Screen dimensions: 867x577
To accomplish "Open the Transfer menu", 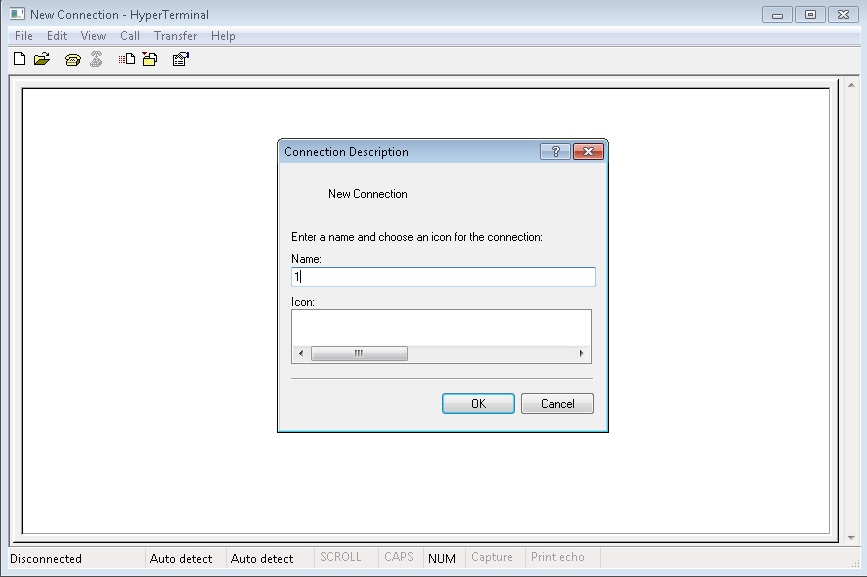I will (175, 35).
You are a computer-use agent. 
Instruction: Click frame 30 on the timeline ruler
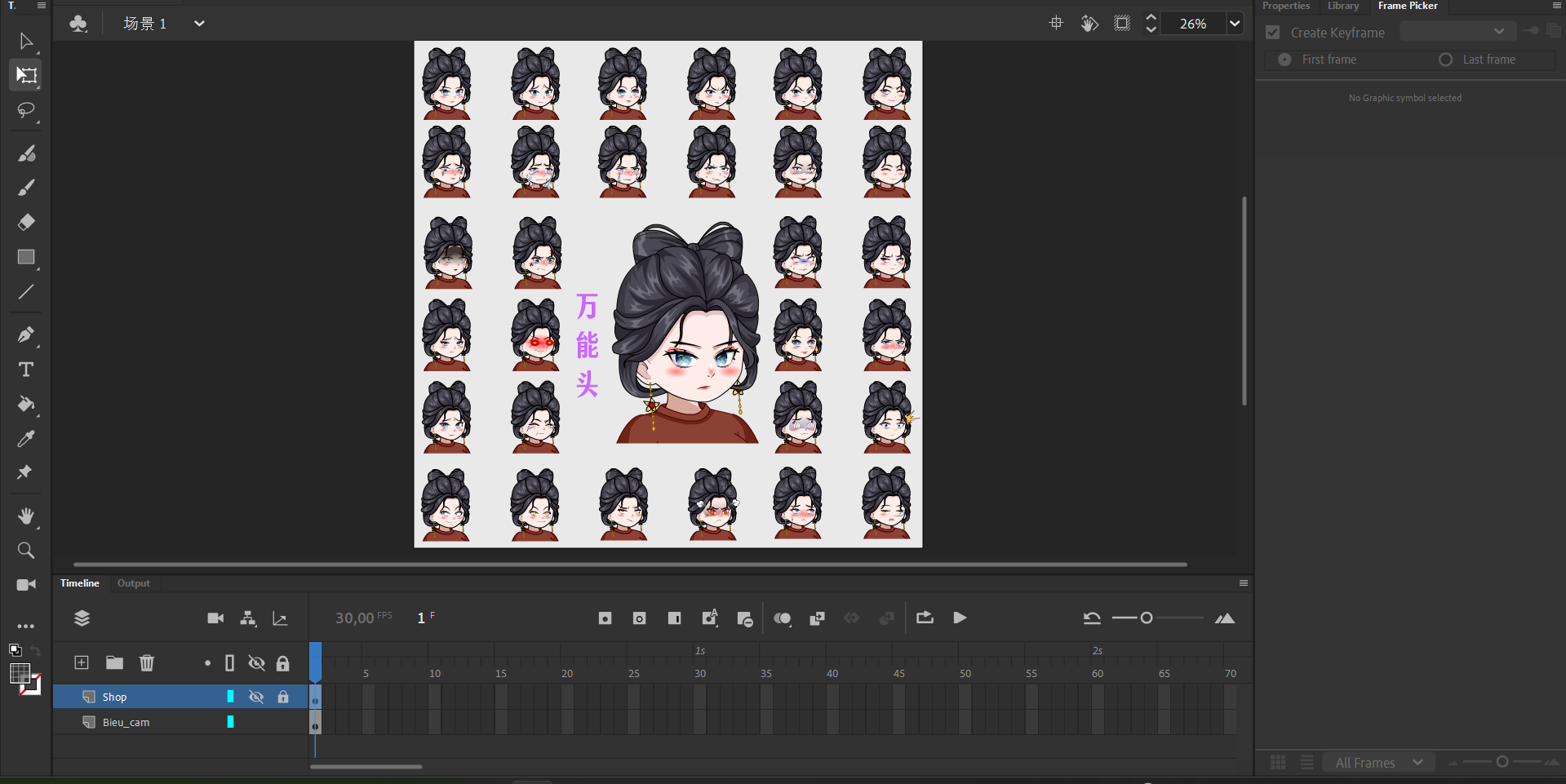click(699, 673)
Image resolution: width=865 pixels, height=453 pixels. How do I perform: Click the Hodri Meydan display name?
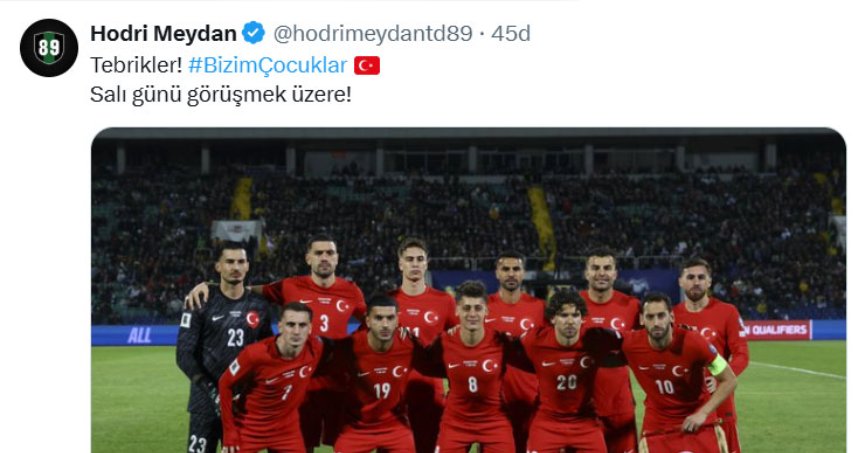163,34
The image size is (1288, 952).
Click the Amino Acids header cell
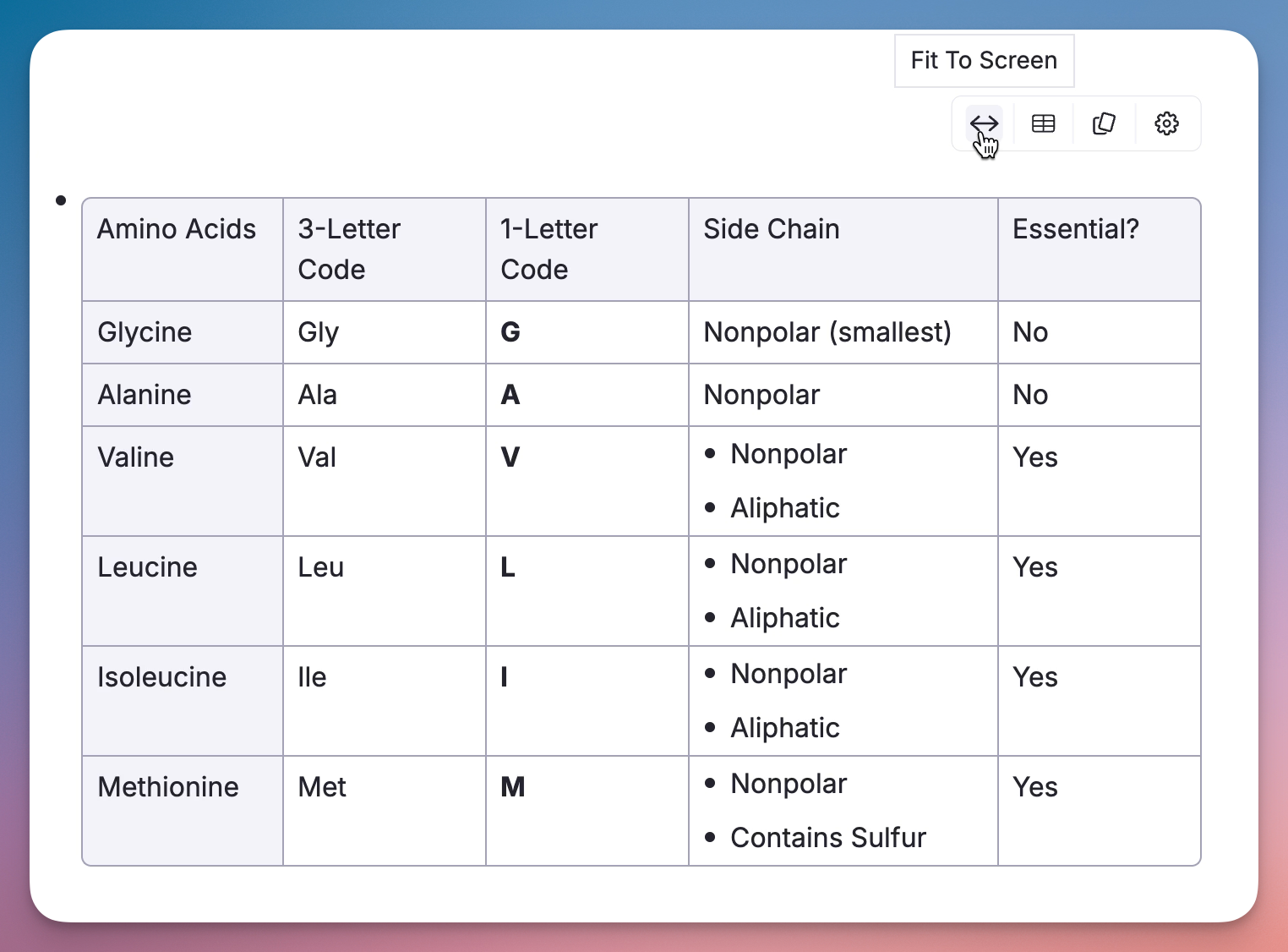(x=177, y=229)
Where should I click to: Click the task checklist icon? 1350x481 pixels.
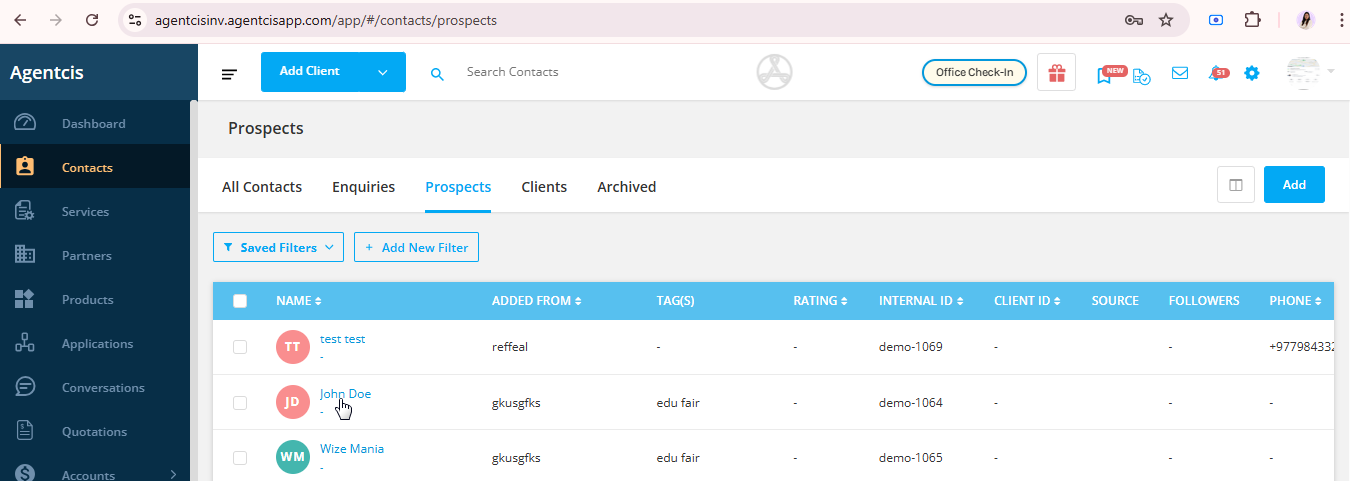[x=1142, y=75]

□ □ □ □

Leave the pictures out, then output exactly the lines from the "Image resolution: width=865" line through the end of the records above, and no others.

Image resolution: width=865 pixels, height=453 pixels. How do I perform: Click the Hodri Meydan display name?
163,34
The image size is (1288, 952).
Click the Amino Acids header cell
(x=177, y=229)
Where should I click to: Click the task checklist icon? 1350x481 pixels.
[x=1142, y=75]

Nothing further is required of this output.